The goal of this project is to introduce basic of reinforcement learning with a snake game. The snake has to reach a minimum length of 10.
The principle of reinforcement learning is to create an agent free to take actions within an environment. These actions alter the agent’s state, and this change in state is followed by a reward. For the agent, the goal is to maximize its rewards, which drives it to learn which actions to take to obtain the highest rewards.
Let’s imagine we are on a street, and I ask you this question:
- What is the best restaurant where we can eat?
You will first identify which street we are on. Let’s imagine we are on a street called The Gourmet Avenue. If you have never been on this street before, you won’t know how to answer.
Since we don’t have the answer, we decide to go to a random restaurant called Burgir Restaurant. Unfortunately, we find out that it’s not good at all. So, we note that when we were on The Gourmet Avenue, the Burgir Restaurant was not a good choice.
The next day, we come back to the same street, and I ask you the same question. You still don’t know which is the best restaurant, but at least you know that Burgir Restaurant should be avoided.
So, we decide to go to another restaurant called Master Chicken. This time, it turns out that this place is excellent. We then note that Master Chicken on The Gourmet Avenue is a very good choice.
Now, the next time I ask you the question, you will be able to tell me that the best restaurant you know on The Gourmet Avenue is Master Chicken.
That said, nothing guarantees it’s the best restaurant, but based on our experience, it is. However, to truly know the best restaurant, we need to explore other places, try different restaurants, and not rely only on what we already know.
Because, imagine we go to another street where we have never been, and I ask you the same question, the same initial problem will arise again.

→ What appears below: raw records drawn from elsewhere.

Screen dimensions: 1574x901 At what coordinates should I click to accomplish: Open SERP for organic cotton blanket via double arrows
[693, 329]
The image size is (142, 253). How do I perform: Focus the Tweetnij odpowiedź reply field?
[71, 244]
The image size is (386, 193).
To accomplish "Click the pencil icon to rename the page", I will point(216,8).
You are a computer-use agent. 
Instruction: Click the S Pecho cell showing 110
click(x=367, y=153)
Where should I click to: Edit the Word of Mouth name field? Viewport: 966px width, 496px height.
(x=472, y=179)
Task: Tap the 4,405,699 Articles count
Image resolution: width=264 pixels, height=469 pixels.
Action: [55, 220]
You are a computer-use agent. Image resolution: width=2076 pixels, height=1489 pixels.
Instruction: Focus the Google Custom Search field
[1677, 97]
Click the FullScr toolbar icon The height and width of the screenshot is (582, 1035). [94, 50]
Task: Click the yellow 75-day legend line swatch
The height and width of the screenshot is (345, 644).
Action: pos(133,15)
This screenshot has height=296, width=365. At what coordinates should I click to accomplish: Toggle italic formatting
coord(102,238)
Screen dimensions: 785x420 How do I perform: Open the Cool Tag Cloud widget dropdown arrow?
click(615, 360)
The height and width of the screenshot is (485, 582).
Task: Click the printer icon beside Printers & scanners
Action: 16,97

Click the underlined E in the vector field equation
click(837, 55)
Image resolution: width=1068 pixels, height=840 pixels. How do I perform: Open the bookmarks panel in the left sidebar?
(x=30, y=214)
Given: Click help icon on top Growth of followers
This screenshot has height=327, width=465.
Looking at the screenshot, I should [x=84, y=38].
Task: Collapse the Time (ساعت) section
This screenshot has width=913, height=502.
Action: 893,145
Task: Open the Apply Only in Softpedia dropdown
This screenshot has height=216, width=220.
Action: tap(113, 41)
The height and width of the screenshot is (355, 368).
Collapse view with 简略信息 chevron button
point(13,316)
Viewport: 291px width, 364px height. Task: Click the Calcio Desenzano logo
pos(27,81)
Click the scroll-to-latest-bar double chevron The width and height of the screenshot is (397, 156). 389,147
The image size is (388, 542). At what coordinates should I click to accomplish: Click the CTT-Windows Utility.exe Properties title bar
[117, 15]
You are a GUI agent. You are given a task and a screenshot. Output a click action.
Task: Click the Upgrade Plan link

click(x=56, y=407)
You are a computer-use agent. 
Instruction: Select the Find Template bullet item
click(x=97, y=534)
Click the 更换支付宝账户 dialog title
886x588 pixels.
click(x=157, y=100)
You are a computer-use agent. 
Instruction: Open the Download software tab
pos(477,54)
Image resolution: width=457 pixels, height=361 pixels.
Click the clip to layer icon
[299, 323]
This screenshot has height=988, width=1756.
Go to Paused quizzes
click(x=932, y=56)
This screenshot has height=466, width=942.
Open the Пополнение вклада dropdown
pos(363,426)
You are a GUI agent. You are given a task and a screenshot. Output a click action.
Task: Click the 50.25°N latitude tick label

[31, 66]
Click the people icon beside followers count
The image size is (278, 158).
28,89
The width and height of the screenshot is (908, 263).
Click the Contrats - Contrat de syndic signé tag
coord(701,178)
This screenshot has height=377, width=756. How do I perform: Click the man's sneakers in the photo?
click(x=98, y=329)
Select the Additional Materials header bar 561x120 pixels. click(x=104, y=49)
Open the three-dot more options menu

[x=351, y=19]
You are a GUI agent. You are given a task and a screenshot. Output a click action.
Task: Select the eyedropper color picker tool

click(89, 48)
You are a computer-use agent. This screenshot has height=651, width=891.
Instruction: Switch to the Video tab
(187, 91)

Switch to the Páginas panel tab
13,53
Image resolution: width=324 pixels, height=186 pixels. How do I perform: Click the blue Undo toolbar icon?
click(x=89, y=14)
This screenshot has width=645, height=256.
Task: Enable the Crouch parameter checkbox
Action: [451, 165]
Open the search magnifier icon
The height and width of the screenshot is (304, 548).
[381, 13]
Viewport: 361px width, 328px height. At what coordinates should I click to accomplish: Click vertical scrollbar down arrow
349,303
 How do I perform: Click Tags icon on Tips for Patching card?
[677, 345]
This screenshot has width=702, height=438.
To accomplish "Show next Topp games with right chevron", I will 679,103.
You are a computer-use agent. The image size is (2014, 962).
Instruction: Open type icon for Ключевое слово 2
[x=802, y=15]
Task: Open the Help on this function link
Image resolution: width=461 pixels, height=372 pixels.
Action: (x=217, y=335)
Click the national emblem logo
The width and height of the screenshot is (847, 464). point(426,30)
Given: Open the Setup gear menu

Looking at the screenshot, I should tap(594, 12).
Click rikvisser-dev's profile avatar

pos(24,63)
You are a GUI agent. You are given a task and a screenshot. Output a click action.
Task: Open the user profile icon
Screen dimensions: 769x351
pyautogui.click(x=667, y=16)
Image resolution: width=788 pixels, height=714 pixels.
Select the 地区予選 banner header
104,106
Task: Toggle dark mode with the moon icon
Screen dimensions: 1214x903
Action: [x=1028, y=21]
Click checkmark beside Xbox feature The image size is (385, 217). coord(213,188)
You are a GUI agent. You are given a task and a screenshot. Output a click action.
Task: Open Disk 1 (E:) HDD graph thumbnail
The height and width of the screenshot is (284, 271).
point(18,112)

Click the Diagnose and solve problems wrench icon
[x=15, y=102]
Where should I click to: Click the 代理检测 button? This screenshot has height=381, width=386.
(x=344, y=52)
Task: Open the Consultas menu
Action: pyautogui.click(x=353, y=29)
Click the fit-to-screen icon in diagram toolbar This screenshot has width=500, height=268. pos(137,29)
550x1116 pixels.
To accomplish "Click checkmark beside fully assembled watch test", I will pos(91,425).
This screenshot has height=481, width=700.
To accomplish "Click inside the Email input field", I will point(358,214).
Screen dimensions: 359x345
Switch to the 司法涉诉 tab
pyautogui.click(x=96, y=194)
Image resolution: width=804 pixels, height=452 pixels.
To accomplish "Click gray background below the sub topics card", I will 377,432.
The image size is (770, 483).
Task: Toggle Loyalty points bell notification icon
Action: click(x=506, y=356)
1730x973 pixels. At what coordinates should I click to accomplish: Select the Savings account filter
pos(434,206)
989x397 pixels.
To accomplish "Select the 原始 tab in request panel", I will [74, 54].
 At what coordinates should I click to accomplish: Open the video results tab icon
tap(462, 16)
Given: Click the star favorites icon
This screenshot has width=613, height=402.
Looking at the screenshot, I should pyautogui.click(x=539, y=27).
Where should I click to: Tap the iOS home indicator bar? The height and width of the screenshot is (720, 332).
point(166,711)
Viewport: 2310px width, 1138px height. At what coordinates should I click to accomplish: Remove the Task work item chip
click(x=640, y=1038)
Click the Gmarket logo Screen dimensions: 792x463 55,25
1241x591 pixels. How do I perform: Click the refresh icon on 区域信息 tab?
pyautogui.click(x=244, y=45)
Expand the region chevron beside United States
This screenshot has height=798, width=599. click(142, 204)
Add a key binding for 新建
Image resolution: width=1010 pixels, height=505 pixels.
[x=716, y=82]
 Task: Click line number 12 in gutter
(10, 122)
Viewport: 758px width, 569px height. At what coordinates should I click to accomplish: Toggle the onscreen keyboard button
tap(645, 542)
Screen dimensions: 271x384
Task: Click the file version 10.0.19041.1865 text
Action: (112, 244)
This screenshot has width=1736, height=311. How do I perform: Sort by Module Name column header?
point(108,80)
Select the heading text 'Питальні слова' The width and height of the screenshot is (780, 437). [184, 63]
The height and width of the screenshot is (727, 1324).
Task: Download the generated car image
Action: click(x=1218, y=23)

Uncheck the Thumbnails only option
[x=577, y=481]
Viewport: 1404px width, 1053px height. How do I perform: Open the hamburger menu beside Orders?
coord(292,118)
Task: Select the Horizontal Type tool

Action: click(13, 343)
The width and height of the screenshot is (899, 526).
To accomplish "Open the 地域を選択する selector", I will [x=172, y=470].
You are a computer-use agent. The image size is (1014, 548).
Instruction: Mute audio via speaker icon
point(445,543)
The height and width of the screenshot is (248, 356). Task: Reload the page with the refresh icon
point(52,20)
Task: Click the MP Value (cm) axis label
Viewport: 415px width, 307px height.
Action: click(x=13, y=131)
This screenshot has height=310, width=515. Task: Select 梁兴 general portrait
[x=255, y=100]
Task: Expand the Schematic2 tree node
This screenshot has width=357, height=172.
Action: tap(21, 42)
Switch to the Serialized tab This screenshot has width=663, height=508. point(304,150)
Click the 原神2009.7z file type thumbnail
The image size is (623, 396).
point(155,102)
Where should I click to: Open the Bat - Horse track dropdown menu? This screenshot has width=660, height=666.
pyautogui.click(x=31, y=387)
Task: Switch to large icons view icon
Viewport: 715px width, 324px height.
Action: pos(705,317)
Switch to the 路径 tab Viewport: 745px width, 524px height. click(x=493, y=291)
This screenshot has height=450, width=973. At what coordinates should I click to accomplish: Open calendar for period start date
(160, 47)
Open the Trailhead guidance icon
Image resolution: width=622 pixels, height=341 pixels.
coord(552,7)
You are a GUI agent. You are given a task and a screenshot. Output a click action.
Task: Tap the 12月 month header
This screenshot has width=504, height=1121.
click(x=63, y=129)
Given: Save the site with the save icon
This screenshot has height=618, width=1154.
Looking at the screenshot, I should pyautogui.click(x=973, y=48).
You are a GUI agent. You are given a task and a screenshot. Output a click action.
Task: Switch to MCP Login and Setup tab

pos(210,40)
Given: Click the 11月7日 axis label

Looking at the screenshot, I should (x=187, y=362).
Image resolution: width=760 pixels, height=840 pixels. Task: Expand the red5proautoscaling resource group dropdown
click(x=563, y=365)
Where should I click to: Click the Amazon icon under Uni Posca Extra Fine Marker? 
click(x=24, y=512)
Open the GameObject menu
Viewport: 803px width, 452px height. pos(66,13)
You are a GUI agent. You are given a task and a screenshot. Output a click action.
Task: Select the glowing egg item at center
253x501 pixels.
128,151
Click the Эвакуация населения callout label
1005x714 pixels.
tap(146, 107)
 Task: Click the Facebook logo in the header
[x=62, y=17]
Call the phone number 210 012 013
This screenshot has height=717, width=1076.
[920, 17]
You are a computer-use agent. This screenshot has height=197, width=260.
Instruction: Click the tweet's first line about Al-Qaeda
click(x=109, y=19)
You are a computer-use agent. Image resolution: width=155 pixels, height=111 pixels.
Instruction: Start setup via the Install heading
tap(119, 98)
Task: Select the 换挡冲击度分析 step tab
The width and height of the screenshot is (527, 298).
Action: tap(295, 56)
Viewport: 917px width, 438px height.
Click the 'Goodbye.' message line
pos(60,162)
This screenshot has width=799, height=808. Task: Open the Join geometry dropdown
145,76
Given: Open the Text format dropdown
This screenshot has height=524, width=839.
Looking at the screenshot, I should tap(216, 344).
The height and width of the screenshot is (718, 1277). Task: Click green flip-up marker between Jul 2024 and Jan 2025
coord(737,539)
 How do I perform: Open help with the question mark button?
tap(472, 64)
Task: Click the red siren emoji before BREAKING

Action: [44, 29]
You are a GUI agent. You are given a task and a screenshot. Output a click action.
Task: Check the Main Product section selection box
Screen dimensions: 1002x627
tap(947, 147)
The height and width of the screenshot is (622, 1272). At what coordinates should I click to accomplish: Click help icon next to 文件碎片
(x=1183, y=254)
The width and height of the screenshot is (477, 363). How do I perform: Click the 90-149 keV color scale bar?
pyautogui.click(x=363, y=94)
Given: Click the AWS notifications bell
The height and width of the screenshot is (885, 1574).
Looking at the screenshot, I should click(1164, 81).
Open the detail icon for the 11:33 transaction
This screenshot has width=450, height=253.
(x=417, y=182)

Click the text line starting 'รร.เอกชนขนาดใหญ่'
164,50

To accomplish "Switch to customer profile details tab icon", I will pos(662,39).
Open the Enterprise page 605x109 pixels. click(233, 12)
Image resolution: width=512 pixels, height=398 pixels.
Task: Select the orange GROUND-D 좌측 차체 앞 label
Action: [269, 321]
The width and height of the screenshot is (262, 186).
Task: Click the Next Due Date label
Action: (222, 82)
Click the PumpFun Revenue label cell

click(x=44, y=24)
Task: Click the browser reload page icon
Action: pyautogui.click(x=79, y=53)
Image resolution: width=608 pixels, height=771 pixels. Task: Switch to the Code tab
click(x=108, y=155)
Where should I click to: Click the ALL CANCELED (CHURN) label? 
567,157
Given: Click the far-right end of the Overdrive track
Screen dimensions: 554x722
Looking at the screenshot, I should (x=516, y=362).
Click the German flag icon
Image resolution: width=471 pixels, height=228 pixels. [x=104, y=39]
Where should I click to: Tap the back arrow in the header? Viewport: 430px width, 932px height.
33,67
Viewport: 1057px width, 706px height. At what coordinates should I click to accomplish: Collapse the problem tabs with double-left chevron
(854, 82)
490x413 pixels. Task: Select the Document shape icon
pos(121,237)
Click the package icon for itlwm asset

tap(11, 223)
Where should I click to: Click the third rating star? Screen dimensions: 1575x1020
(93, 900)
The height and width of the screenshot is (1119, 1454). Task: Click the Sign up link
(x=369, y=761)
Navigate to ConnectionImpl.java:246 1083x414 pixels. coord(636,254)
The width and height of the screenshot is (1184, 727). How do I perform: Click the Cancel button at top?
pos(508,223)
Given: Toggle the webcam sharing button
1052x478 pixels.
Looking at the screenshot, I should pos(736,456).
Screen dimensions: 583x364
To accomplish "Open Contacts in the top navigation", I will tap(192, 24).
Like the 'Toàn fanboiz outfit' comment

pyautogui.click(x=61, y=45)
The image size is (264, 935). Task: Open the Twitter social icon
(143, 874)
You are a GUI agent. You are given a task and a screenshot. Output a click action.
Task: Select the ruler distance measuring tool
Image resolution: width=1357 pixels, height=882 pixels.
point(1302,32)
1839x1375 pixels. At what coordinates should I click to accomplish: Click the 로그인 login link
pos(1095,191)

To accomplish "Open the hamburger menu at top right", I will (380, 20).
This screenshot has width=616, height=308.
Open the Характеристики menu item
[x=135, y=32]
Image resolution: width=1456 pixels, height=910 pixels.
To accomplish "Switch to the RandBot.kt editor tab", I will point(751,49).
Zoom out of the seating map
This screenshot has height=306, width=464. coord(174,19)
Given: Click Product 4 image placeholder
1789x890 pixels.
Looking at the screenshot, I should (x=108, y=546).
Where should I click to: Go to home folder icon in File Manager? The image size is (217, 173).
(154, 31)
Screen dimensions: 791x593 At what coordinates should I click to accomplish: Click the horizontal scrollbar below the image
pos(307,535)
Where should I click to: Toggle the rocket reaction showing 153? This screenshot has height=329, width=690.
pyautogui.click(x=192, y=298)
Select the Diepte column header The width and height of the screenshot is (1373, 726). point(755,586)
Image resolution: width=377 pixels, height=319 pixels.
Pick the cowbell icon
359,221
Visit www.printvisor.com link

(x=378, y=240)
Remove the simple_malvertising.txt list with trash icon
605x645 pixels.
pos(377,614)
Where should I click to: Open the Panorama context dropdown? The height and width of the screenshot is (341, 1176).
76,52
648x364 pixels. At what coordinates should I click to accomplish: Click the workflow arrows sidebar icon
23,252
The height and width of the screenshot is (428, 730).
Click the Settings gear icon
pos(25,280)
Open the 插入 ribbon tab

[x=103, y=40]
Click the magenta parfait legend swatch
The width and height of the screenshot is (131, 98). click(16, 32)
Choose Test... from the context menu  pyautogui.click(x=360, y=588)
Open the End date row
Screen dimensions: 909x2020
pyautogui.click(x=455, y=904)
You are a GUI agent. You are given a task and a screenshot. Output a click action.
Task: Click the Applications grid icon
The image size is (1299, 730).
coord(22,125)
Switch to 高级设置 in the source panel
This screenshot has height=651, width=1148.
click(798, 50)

This is exactly the principle of reinforcement learning. To avoid being in a situation where you cannot answer, you need to try new restaurants on other streets. After a while, you will be able to more or less answer the question on any street. But for that, you’ll need to test a lot of restaurants...
In this scenario:
- We are the agent.
- Eating at a location is an action.
- The street and the restaurant characterize a state.
- Our opinions about the locations represent the rewards.
For the agent to achieve the best results, it must learn by visiting different states, and in each state, it receives either a positive or a negative reward. This is what allows it to build its experiences and make decisions later on.
The snake can only see in the 4 directions from its head. The following image represents the snake vision.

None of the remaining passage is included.